Entre las controversias constitucionales figura el hecho contradictorio de que el Congreso autoriza movilizaciones y asigna fondos para guerras que no ha declarado; también se resalta que, de acuerdo con el texto, Estados Unidos puede declarar la guerra a entes no estatales. Como mismo ocurrió con la piratería berebere, puede hacerlo frente a una entelequia como “el terrorismo internacional” o Al-Qaeda e hipotéticamente contra una persona que puede ser Ahmed ben-Laden o Muammar al-Gaddafi.
Paradójicamente, la más larga de las guerras libradas por los Estados Unidos, que fue la sostenida contra la Nación Apache durante 46 años (1840-1886), raras veces se menciona y el conflicto militar más cruento para el pueblo norteamericano, la Guerra Civil que duró cinco años y ocasionó más de 600 000 muertos, no requirió aprobación congresional ni consta en los registro por no haberse librado contra un Estado extranjero. Técnicamente la Guerra de Corea no fue una guerra norteamericana sino un conflicto en el que Estados Unidos intervino como parte de las tropas de la ONU.

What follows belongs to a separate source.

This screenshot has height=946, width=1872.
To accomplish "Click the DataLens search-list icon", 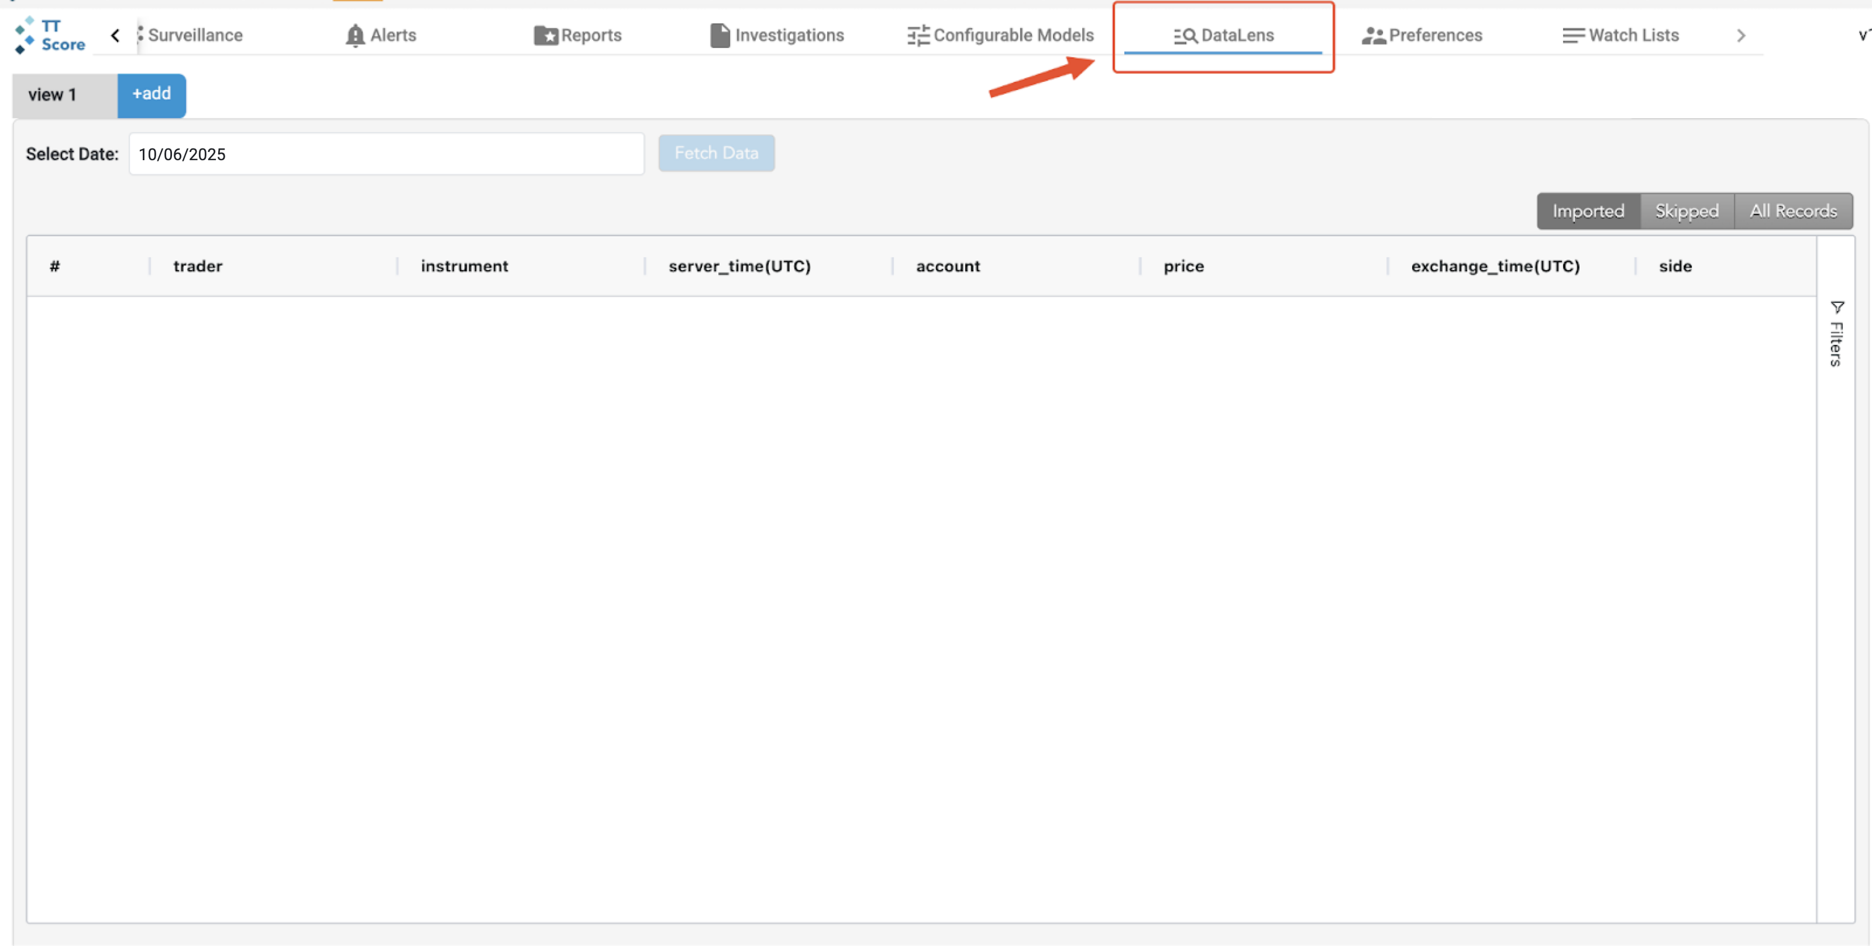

Aunque no se puede culpar de ello a los redactores de la Constitución, en virtud del perfil imperialista y la condición de líder mundial que Estados Unidos se ha otorgado a sí mismo, su presidente ha sido dotado de un poder desmesurado. El ejército norteamericano con más de un millón de efectivos es el único en el mundo que cuenta con comandos por áreas geográficas que cubren todo el planeta, cientos de bases militares y una armada de más de 1500 buques, entre ellos 12 portaaviones y más de 50 submarinos con presencia en todos los océanos y mares del mundo, a lo cual se añade un descomunal poderío nuclear.
Debido al curso de los procesos históricos en los últimos cien años en los cuales Estados Unidos acumuló un potencial económico y un poderío militar que supera al de todos los demás países juntos, a la vocación imperialista de sus gobernantes y al perfil ideológico del pueblo estadounidense, la guerra es un elemento que acompaña la historia norteamericana y la ejecutoria de sus líderes que acuden a ella con extraordinaria frecuencia y con peregrinas justificaciones.
Estado Unidos, ganador en la Primera y Segunda Guerra Mundial y que exhibió en Hiroshima y Nagasaki sus músculos atómicos, no tuvo reparos para desembarcar la 101 División en Santo Domingo, cargar contra la minúscula Granada e invadir Panamá, donde en ningún caso había ejércitos que derrotar; tal vez se prepara ahora para operar contra Libia cuando es evidente que los nacionales de allí no los necesitan para dirimir sus asuntos. Ojalá esta vez haya una oportunidad para los pueblos árabes y musulmanes.
Según Obama e Hillary Clinton, todas las opciones están abiertas; mientras para algunos analistas ocurre exactamente lo contrario: todas parecen estar cerradas, excepto la de la guerra. Ojalá haya un chance para la paz.